* PROMPT *
Make an exact copy of the records below. Include every line.

* DATA FOR THIS TASK *
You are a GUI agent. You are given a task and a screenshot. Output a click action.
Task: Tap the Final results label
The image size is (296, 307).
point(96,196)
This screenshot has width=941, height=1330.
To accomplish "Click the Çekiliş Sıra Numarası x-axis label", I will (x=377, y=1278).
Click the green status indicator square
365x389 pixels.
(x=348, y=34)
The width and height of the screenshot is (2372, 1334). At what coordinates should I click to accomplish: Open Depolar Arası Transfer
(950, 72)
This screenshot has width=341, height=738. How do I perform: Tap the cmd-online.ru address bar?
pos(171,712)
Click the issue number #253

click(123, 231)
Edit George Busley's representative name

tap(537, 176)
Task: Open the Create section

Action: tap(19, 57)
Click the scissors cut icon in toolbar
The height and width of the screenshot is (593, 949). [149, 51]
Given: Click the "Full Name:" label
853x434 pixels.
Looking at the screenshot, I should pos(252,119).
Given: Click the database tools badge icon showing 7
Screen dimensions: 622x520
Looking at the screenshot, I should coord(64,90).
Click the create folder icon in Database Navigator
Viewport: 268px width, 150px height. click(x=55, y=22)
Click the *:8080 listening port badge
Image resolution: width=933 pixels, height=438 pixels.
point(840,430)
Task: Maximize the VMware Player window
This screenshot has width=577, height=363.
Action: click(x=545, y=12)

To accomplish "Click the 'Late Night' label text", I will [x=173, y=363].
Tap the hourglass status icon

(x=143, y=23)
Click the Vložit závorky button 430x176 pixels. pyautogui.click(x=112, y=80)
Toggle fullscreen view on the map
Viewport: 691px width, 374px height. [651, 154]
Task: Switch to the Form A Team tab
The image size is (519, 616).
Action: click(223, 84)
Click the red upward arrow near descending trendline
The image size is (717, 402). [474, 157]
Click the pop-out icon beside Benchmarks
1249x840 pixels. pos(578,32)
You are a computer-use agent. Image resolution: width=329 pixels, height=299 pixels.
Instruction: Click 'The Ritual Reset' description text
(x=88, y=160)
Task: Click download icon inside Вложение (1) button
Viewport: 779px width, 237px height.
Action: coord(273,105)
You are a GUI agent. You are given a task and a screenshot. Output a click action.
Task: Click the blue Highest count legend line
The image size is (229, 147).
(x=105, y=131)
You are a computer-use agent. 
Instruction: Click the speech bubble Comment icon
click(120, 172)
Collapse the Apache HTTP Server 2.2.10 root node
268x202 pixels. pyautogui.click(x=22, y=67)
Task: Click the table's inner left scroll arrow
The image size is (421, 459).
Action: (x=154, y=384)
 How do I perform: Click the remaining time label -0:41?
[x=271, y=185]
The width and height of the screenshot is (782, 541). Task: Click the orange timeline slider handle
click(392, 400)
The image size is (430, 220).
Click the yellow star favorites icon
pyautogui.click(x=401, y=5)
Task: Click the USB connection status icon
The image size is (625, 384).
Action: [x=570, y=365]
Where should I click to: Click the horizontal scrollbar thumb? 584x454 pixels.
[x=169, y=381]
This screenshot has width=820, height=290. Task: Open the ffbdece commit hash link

* WRITTEN RESPONSE *
You are a GUI agent. You are given a task and a screenshot. Output a click action.
Task: Tap the Final results label
The image size is (296, 307).
point(96,196)
This screenshot has width=941, height=1330.
To accomplish "Click the Çekiliş Sıra Numarası x-axis label", I will (x=377, y=1278).
Click the green status indicator square
365x389 pixels.
(x=348, y=34)
The width and height of the screenshot is (2372, 1334). At what coordinates should I click to accomplish: Open Depolar Arası Transfer
(950, 72)
This screenshot has width=341, height=738. How do I perform: Tap the cmd-online.ru address bar?
pos(171,712)
Click the issue number #253

click(123, 231)
Edit George Busley's representative name

tap(537, 176)
Task: Open the Create section

Action: tap(19, 57)
Click the scissors cut icon in toolbar
The height and width of the screenshot is (593, 949). [149, 51]
Given: Click the "Full Name:" label
853x434 pixels.
Looking at the screenshot, I should pos(252,119).
Given: Click the database tools badge icon showing 7
Screen dimensions: 622x520
Looking at the screenshot, I should coord(64,90).
Click the create folder icon in Database Navigator
Viewport: 268px width, 150px height. click(x=55, y=22)
Click the *:8080 listening port badge
Image resolution: width=933 pixels, height=438 pixels.
point(840,430)
Task: Maximize the VMware Player window
This screenshot has width=577, height=363.
Action: click(x=545, y=12)

To accomplish "Click the 'Late Night' label text", I will [x=173, y=363].
Tap the hourglass status icon

(x=143, y=23)
Click the Vložit závorky button 430x176 pixels. pyautogui.click(x=112, y=80)
Toggle fullscreen view on the map
Viewport: 691px width, 374px height. [651, 154]
Task: Switch to the Form A Team tab
The image size is (519, 616).
Action: click(223, 84)
Click the red upward arrow near descending trendline
The image size is (717, 402). [474, 157]
Click the pop-out icon beside Benchmarks
1249x840 pixels. pos(578,32)
You are a computer-use agent. Image resolution: width=329 pixels, height=299 pixels.
Instruction: Click 'The Ritual Reset' description text
(x=88, y=160)
Task: Click download icon inside Вложение (1) button
Viewport: 779px width, 237px height.
Action: coord(273,105)
You are a GUI agent. You are given a task and a screenshot. Output a click action.
Task: Click the blue Highest count legend line
The image size is (229, 147).
(x=105, y=131)
You are a computer-use agent. 
Instruction: Click the speech bubble Comment icon
click(120, 172)
Collapse the Apache HTTP Server 2.2.10 root node
268x202 pixels. pyautogui.click(x=22, y=67)
Task: Click the table's inner left scroll arrow
The image size is (421, 459).
Action: (x=154, y=384)
 How do I perform: Click the remaining time label -0:41?
[x=271, y=185]
The width and height of the screenshot is (782, 541). Task: Click the orange timeline slider handle
click(392, 400)
The image size is (430, 220).
Click the yellow star favorites icon
pyautogui.click(x=401, y=5)
Task: Click the USB connection status icon
The image size is (625, 384).
Action: [x=570, y=365]
Where should I click to: Click the horizontal scrollbar thumb? 584x454 pixels.
[x=169, y=381]
This screenshot has width=820, height=290. Task: Open the ffbdece commit hash link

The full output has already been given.